───── Records to use ─────

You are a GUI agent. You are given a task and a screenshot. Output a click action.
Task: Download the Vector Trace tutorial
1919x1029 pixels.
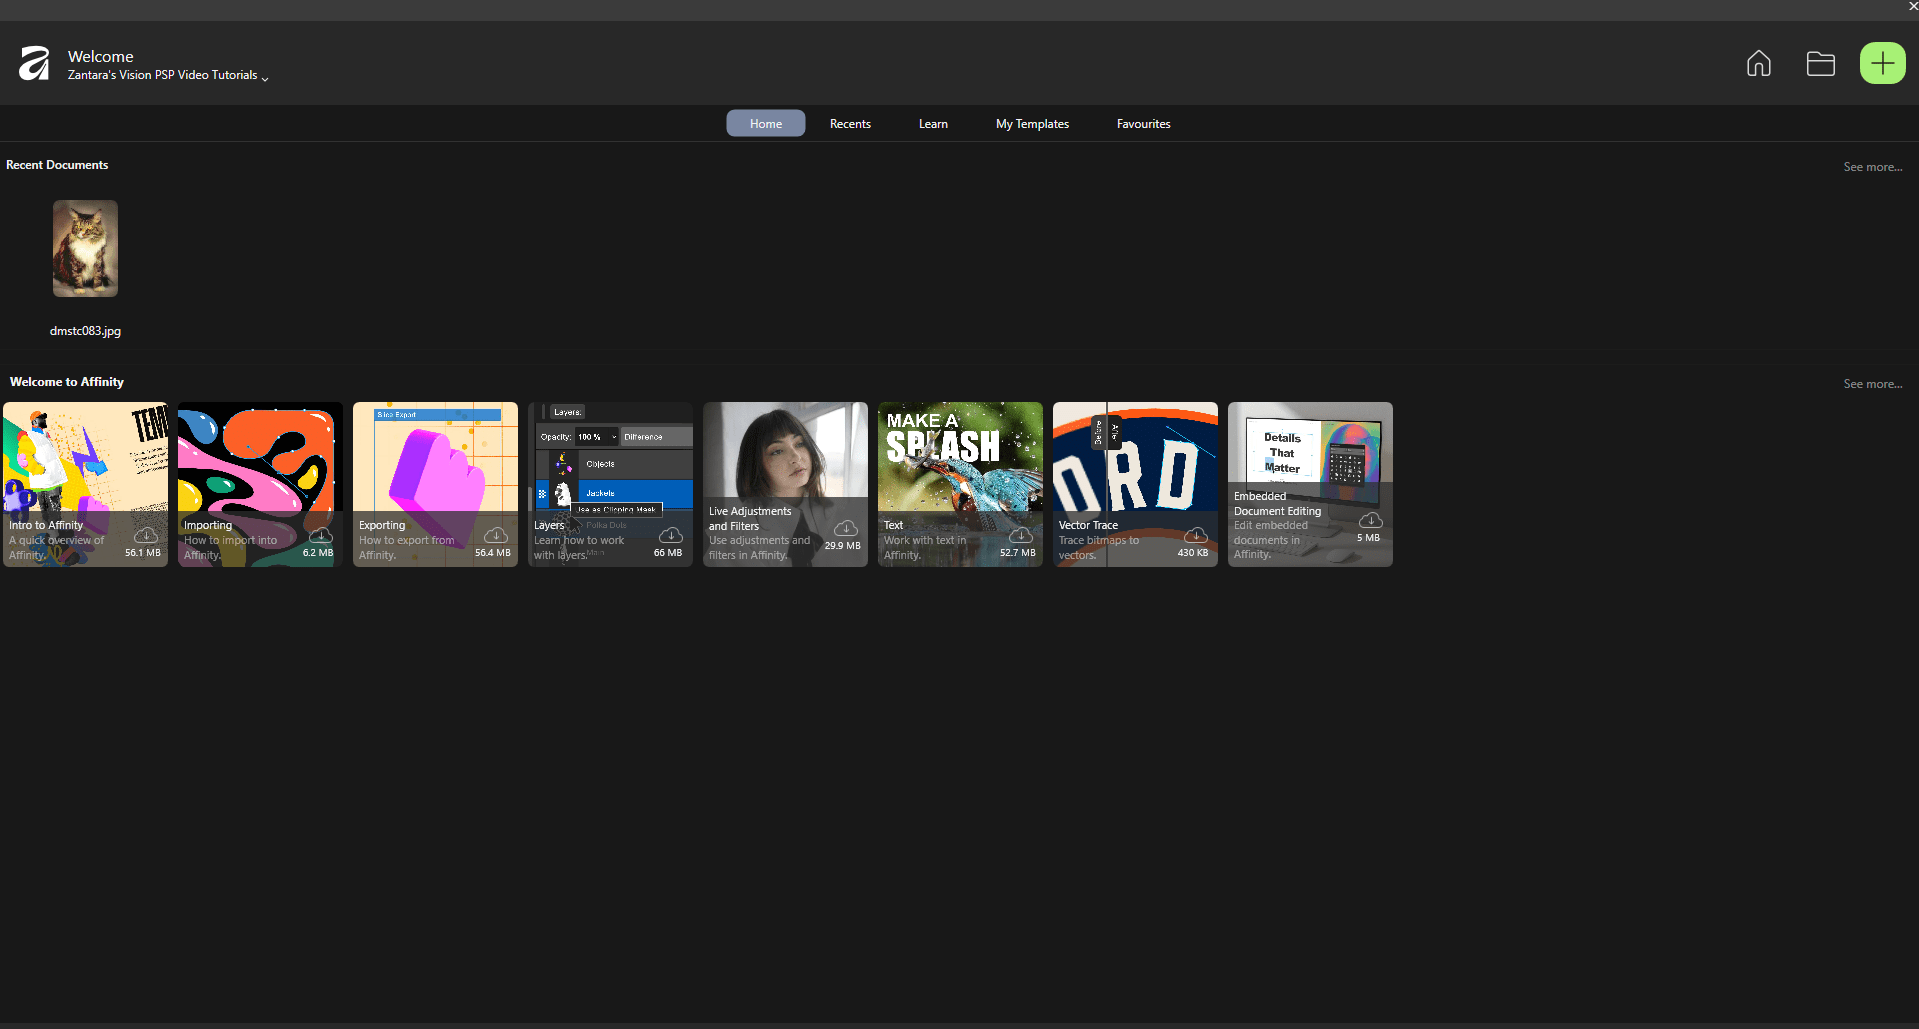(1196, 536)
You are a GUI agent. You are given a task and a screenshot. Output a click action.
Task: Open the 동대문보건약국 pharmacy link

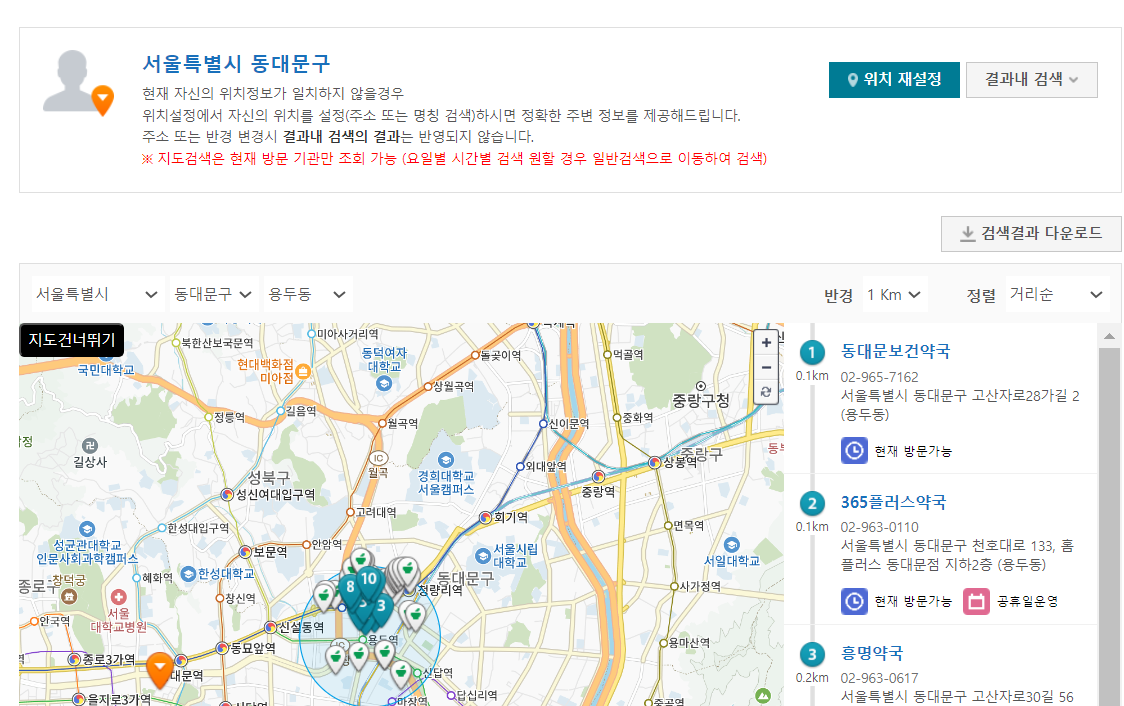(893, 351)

─────

## [What the exercise asks]
The response should repeat each record precisely and contain no pictures.

## [Result of the exercise]
You are a GUI agent. You are given a task and a screenshot. Output a click action.
Task: Download the Vector Trace tutorial
1919x1029 pixels.
(1196, 536)
You are a GUI agent. You are given a task and a screenshot. Output a click action.
Task: Open the 동대문보건약국 pharmacy link

(893, 351)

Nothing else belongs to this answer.